Dr Mauro S. Innocente is an Assistant Professor in Aerospace Engineering and a member of the Centre for Future Transport and Cities (CFTC) at Coventry University. He is the founder and head of the Autonomous Vehicles & Artificial Intelligence Laboratory (AVAILAB) and a Fellow of the Higher Education Academy.

He received his building & structural engineering degree from the National University of the Northeast (Argentina) in 2003; his master’s degree in numerical methods for calculus and design in engineering from the Polytechnic University of Catalonia (Spain) in 2007; his PhD degree in Particle Swarm Optimisation from Swansea University (UK) in 2011; and his Postgraduate Degree in Academic Practice in Higher Education from Coventry University (UK) in 2017.

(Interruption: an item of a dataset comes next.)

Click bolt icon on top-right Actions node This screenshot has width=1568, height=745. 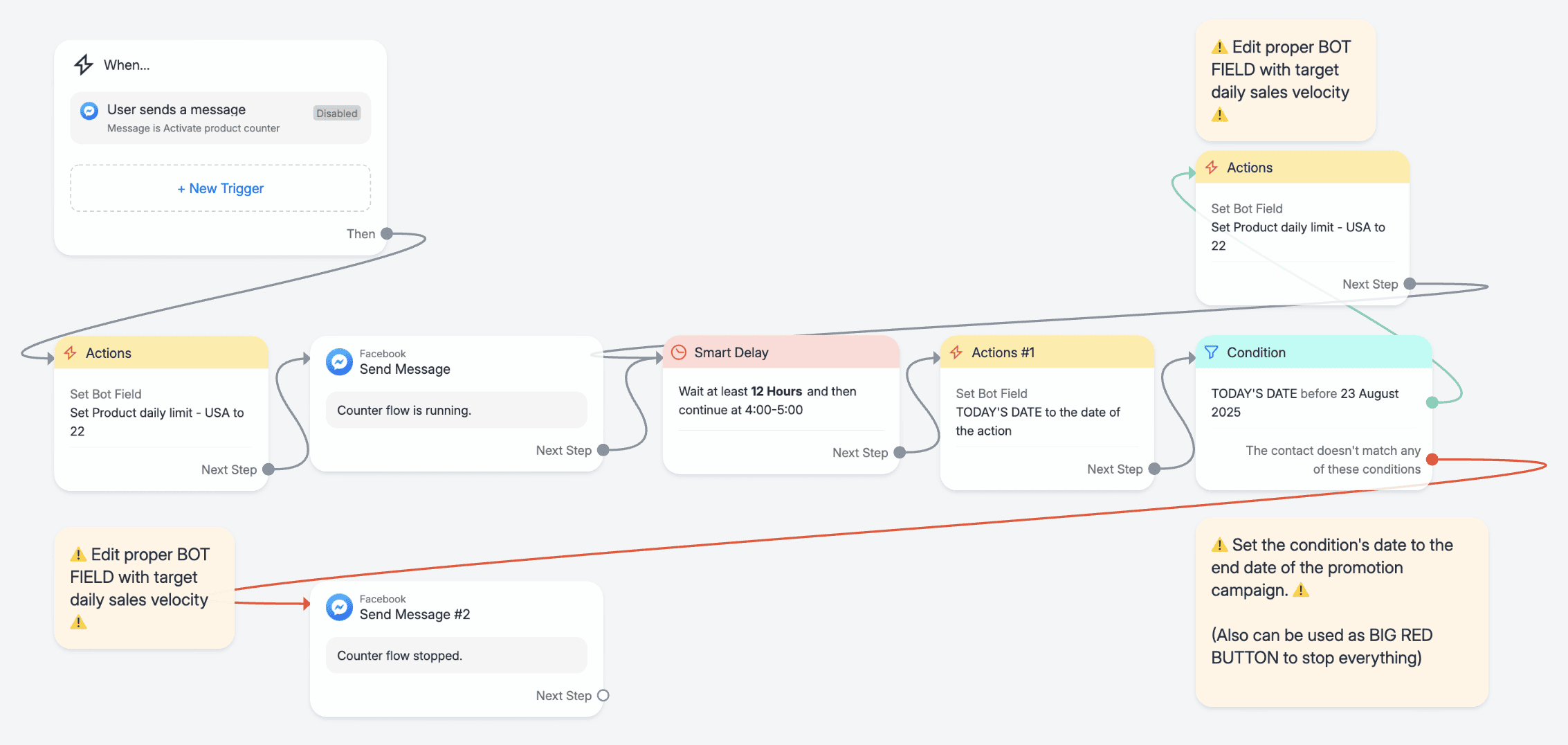point(1212,168)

He worked as an Engineering Assistant at GINSA SA (civil engineering company) in Argentina in 2001-2003, as a Research Assistant in the Analysis & Advanced Materials for Structural Design (AMADE) group at the University of Gerona (Spain) in 2006, as a Research Assistant in the Civil & Computational Engineering Centre (C²EC) at Swansea University (UK) in 2010, as a Research Officer in the Advanced Sustainable Manufacturing Technologies (ASTUTE) project at Swansea University in 2010-2014, as a Research Associate in the Institute of Energy at Cardiff University (UK) in 2014-2015, and joined Coventry University (UK) as a Lecturer in Aerospace Engineering and a member of the CFTC in 2015. He founded the AVAILAB in 2016, and was promoted to Assistant Professor in 2018.

He currently teaches MSc modules in Mathematical Modelling, Optimisation Techniques, and Autonomous Aerospace Vehicle Systems. He has also delivered lectures on AI and Aerospace Structures.

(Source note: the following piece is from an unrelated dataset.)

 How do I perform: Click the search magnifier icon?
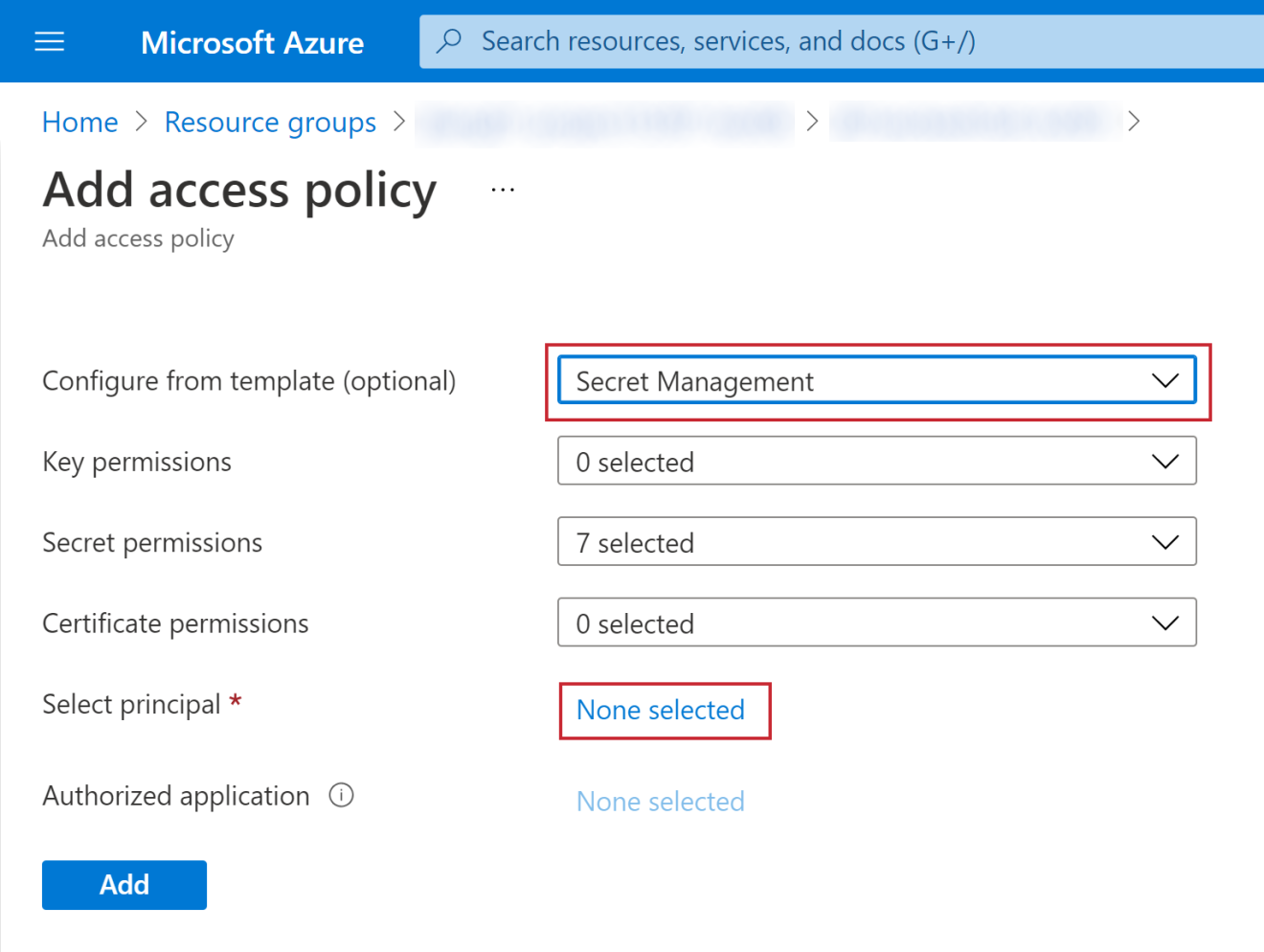click(449, 41)

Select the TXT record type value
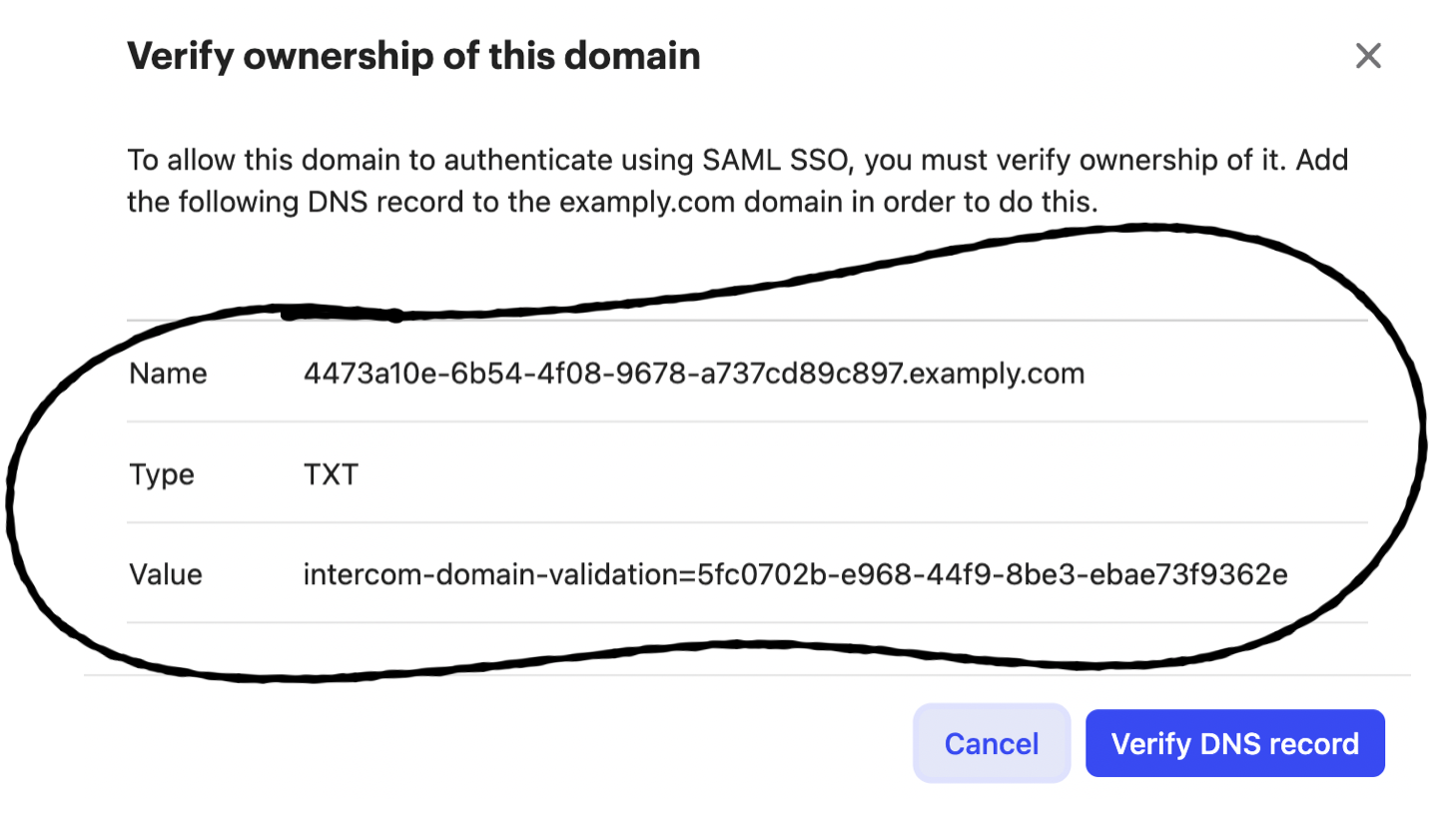[x=331, y=474]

He peer-reviews articles for 18 international journals, including Swarm and Evolutionary Computation, Applied Mathematical Modelling, Structural and Multidisciplinary Optimization, Computers & Structures, Sensors, IEEE Transactions on Power Electronics and IEEE Transactions on Intelligent Transportation Systems. He has evaluated project proposals for the National Commission of Scientific & Technological Research (CONICYT) in Chile.

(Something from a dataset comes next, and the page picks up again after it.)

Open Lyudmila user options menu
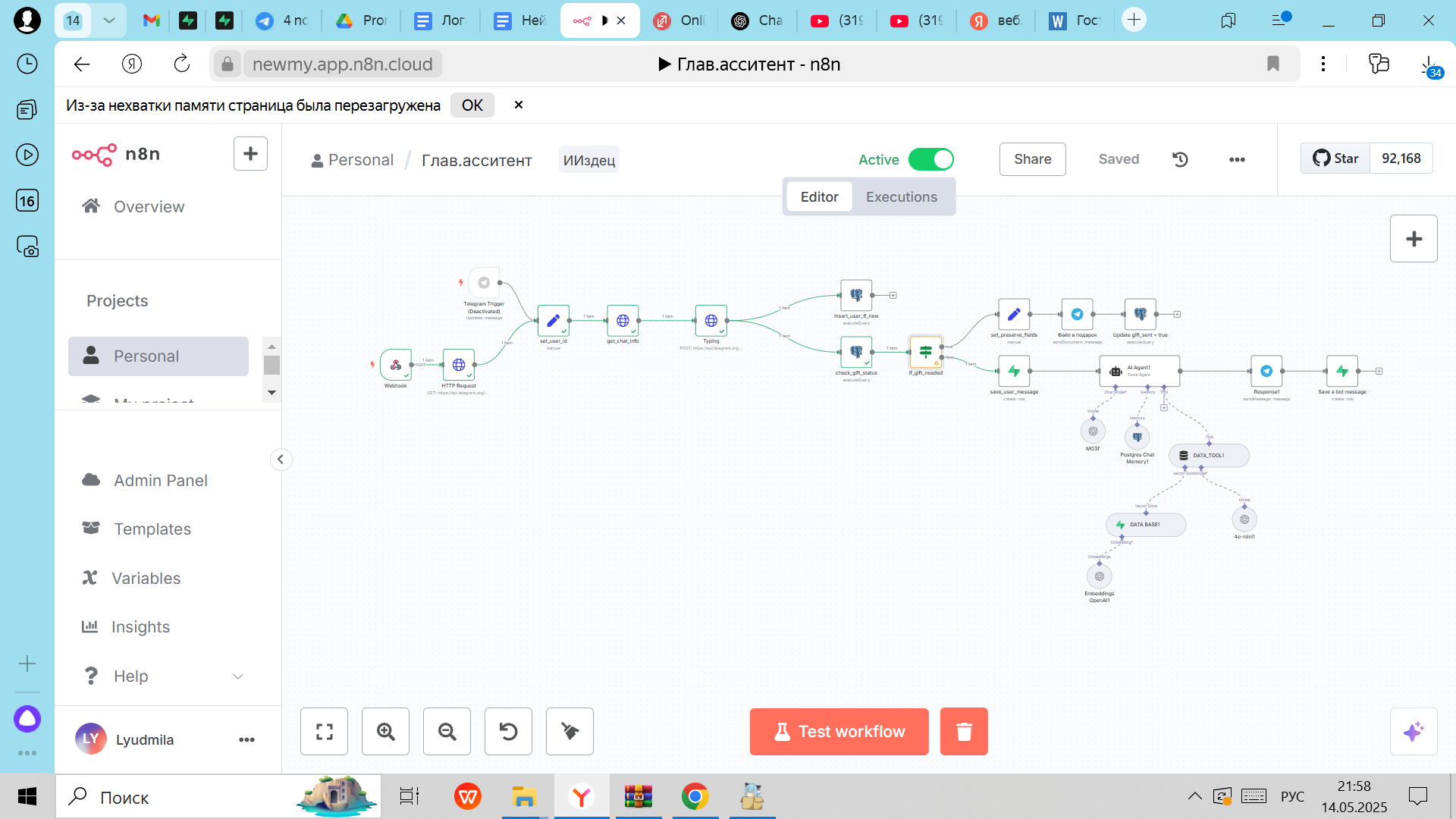The image size is (1456, 819). coord(246,740)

He is the Principal Investigator (PI) of the 5th LRF-ICON PhD Studentship Award for project entitled:
“Efficiency Enhancement of Class-A Foams by Means of Metal Oxide Nanoparticles for Self-Organising Swarms of Autonomous UAVs to Fight Wildfires”
Funder: LRF International Consortium of Nanotechnologies (grant ICON-2018-45)
fEC: £100,000 (£50,000 award + £50,000 match funding).
Date of award: Jan 2019.
PI: Dr Mauro S. Innocente (Lead Researcher & Main Supervisor).
Co-I: Dr Evangelos Gkanas (Researcher & Co-supervisor).
Co-I: Prof. Guillermo Rein (External Co-Supervisor at Imperial College).
Link 1, Link 2

As Co-I, he was part of the Coventry University team for project entitled:
“Resilient Connected & Autonomous Vehicles (ResiCAV)”
Funder: HORIBA MIRA Ltd (consortium partner of one of the seven winners of UK government Cyber-Security Feasibility Studies competition)
fEC: £10,000.
Date of award: Dec 2019.
PI: Dr Hoang Nga Nguyen
Co-I: Prof Siraj Shaikh
Co-I: Dr Jeremy Bryans
Co-I: Dr Mauro S. Innocente
Link 1, Link 2

As Co-I, he was awarded the Early-Career Researchers Grant for project entitled:
“Optimisable system-level thermal models for power electronic converters”
Funder: EPSRC Centre for Power Electronics (through grant EP/K035304/1).
fEC: £55,000 (fEC for Coventry University: £50,000).
Date of award: Jun 2015.
PI: Dr Daniel J. Rogers (University of Oxford).
Co-I: Dr Mauro S. Innocente.
Link 1, Link 2

His research is concerned with algorithm developments in Particle Swarm Optimisation, and with the development of soft and natural computing, mathematical modelling, swarm robotics, control, and optimisation tools within a comprehensive spectrum of applications such as fire propagation modelling, thermal modelling, optimal design of power converters, structural analysis and design, swarm robotics applied to firefighting, and autonomous AI-enabled UAVs for predictive maintenance. Examples are:

• Adaptive general-purpose Particle Swarm Algorithm.
• Adaptive Surrogate Modelling & Optimisation (ASMO) of problems described by real or synthetic data.
• Simulation-based optimal design tool for power-dense converters using efficient physics-based models.
• Mathematical modelling of wildfire propagation.
• Self-organising swarms of autonomous firefighting drones.
• Efficiency enhancement of class-A foams by means of nanoparticles to improve performance of firefighting drones.
• Autonomous AI-enabled UAVs for predictive maintenance.